# [Document passage]
────────────────────────────────────────

Trying to Debug Hub Lockups

So, I have had this strange thing happening. Every week or so, my hub will in-explicitly lock up. I have looked through System Events and no, one of my 4 WebCore pistons is not firing at the time. In fact, they fired about 20 hours before that and nothing bad happened. And I'm not even home at the time, and nothing else is scheduled to happen at the time the hub locked up. The problem is, I was away so I wasn't able to log in immediately to see if there was anything in the logs that might have caused it to lock up. The only thing I have is the System Events which doesn't really provide me with any info.
So, my question is this, how do I start to figure out what could possibly be causing this since it only happens once a week. Are there logs that are persistent for a longer period of time? Or a way to write the logs to a file? I don't really want to start to remove apps as they will have to stay off for a month or more to prove that they were the problem. So, i'm looking at months and months of debugging before I find a solution. Any advice would be appreciated.

You already know the official answer is going to be: turn off all user apps and see if it happens again.... lol. So if it takes a week, turn them off for a week.

After the hub locks up and you reboot it you should be able to go into past logs and get an idea of what may have happened. I would start there.

────────────────────────────────────────

# [Items]
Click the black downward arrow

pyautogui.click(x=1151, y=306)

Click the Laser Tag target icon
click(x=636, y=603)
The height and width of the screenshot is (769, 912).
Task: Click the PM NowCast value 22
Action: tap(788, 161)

────────────────────────────────────────

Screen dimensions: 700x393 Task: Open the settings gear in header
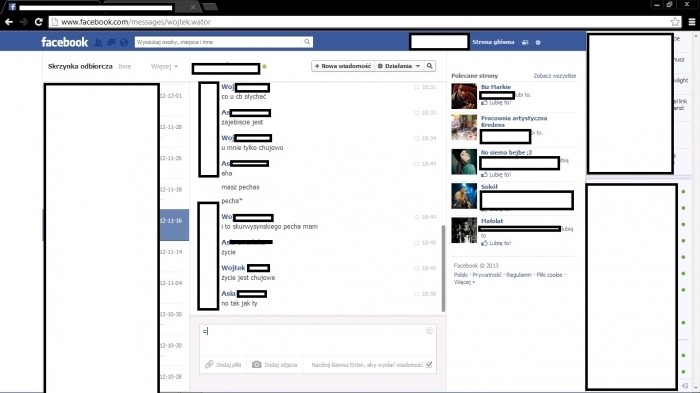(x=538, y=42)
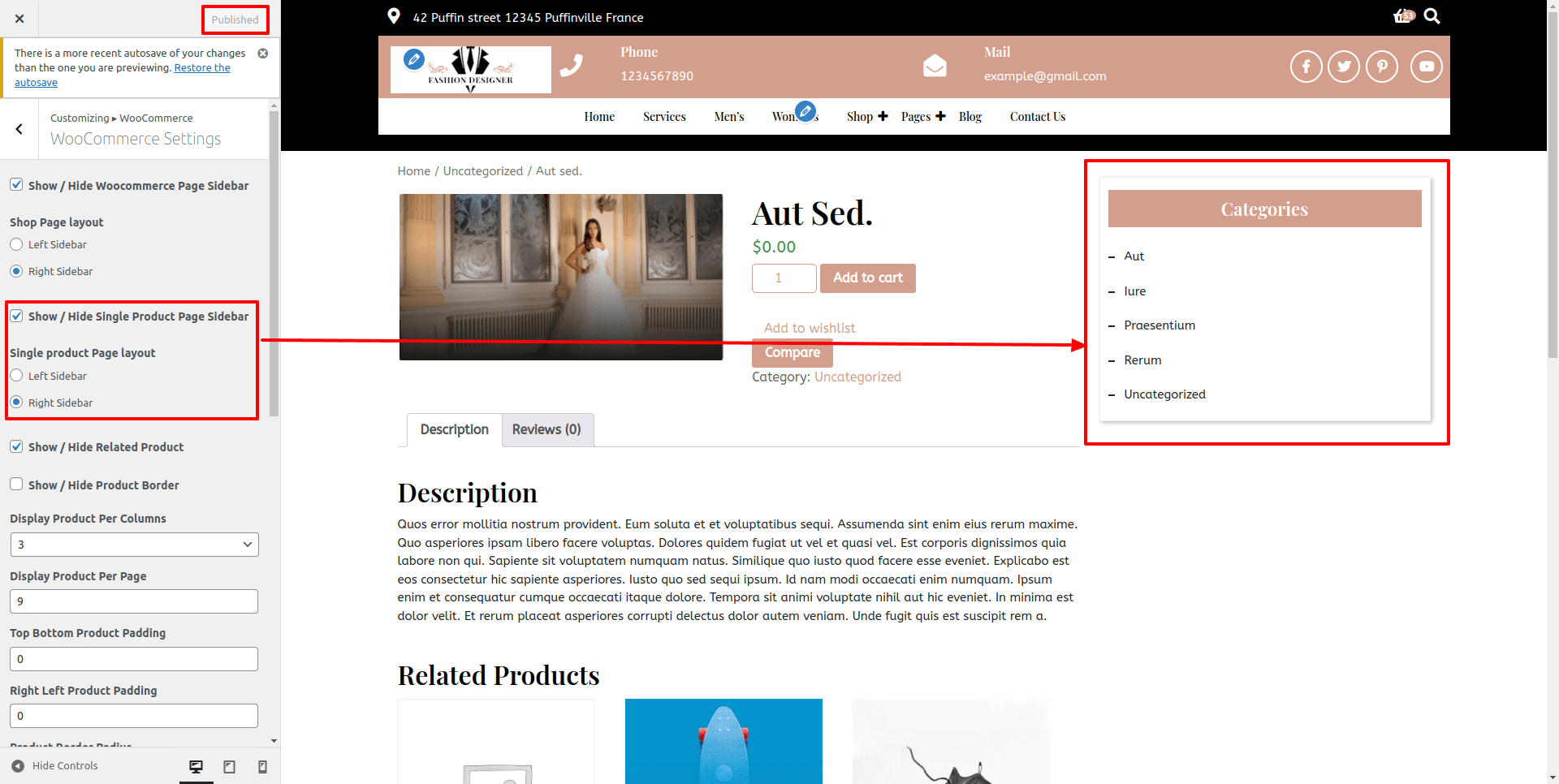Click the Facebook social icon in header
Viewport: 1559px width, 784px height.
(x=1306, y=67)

────────────────────────────────────────

# [Problems and tasks]
• A. In the hub lockup thread, how many WebCore pistons does the original poster say they have?
• B. Please carry on the forum thread about hub lockups from its last reply.

# [Task-by-task answers]
• A. Four.

• B.
Also. You mentioned WebCoRE. It’s a known problem app on HE. There are a lot of posts around the forum about it. I don’t know what others you have installed but that would be a big one to disable. Look to migrate pistons to the native rule engine and remove it completely. I know it may be a lot of work but the HE box will really appreciate it.

As I said, none of my webcore pistons fired at the time. I have 4 and the only action they perform is to parse JSON data from HTTP calls from IFTTT. I looked at my IFTTT activity and none of my applets fired at the time so webcore is not the cause.

Also, if you read most of the posts around webcore you'll see that I commented on them thoroughly. The likely cause of webcore lock-ups is related to the use of Global Variables and cross-firing of pistons. WebCore is not the issue.

And as I said, I'm not home when the lockup occurs so I can't get into the past logs.

No, unfortunately.

No, unfortunately. This has been asked before, and that was the answer.

But in order to prove which app it is I would have to remove them one at a time. And then I could only definitively say which it is if it doesn't lock up for like 2 or 3 weeks. That's a LONG process.

To me that is a big downside. If you're going to have an open system that supports user-developed applications, having support tools to allow for debugging is an essential piece of that.

No, you could choose to remove them all and see if it happens again. If not, then add them back one at a time. Not a fun process, which is why I bought a second hub.

How does having a second hub help me?

That doesn't means that it will not lockup, the program is running, I think webCoRE has a memory leakage or something, but we don't have tools to see that.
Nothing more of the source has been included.